I absolutely loved the interactivity of this ‘lift the flaps’ book. It features double page thick board page spreads, on subjects like ‘Engine Power’, ‘Electricity and light’ and ‘Boom’ (explosions). Each spread has about half a dozen items with a short intro paragraph, some interesting side information, perhaps a useful illustration and the main illustration which covers a lift-up flap revealing more about the subject.
Under the flap you will find detailed drawings of how things work inside or some other fun revelation. This is such a good idea for a generation that is brought up on clicking things and making things happen, and with over 60 flaps it is going to take a while to get bored with it. What’s more it is not just a parade of facts – we find out about people and the history behind the inventions, essential context to make the science interesting.

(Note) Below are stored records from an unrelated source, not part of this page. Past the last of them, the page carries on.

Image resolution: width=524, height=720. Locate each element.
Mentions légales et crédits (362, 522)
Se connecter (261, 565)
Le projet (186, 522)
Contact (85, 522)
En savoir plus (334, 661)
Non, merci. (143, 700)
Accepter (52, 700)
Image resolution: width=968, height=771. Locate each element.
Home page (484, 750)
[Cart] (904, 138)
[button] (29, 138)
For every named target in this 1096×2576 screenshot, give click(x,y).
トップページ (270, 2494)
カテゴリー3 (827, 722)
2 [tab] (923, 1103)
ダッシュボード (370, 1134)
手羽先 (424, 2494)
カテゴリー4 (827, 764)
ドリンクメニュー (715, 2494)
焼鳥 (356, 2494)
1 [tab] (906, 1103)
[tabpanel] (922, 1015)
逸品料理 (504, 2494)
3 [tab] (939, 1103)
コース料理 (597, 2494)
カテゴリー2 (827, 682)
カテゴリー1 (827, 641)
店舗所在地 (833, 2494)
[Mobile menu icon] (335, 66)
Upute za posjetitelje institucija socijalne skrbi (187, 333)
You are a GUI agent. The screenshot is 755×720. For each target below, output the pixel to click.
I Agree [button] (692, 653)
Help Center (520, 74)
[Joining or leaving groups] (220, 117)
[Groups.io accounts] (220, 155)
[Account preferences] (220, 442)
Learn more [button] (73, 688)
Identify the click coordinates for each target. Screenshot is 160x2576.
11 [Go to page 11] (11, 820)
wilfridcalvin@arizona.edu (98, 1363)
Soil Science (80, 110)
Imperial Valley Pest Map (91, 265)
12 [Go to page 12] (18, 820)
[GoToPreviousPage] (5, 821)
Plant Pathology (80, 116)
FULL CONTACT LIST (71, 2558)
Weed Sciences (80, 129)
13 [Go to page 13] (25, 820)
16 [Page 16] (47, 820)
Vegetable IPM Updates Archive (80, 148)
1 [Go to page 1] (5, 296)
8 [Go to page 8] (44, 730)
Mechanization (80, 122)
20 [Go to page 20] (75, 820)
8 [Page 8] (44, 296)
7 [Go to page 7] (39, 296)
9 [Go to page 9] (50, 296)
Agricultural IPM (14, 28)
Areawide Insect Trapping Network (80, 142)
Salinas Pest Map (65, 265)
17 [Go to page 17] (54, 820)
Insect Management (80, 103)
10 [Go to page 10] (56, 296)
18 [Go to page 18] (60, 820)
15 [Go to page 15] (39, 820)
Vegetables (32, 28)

My only two slight gripes: first ‘lift the flap’ as a concept might be usually associated with very young children, so the target audience of the quite sophisticated text might feel it’s a bit childish. It’s not – I enjoyed it! – but in terms of appearing cool a flappy board book might seem rather passé. When the facts strayed into science there were a few so-so features too. We got the dreaded planetary model of the atom, and apparently rockets work using a ‘huge explosive force’ which is a bit worrying for astronauts. But overall these are small things, and I had an excellent time as I’m sure young readers will.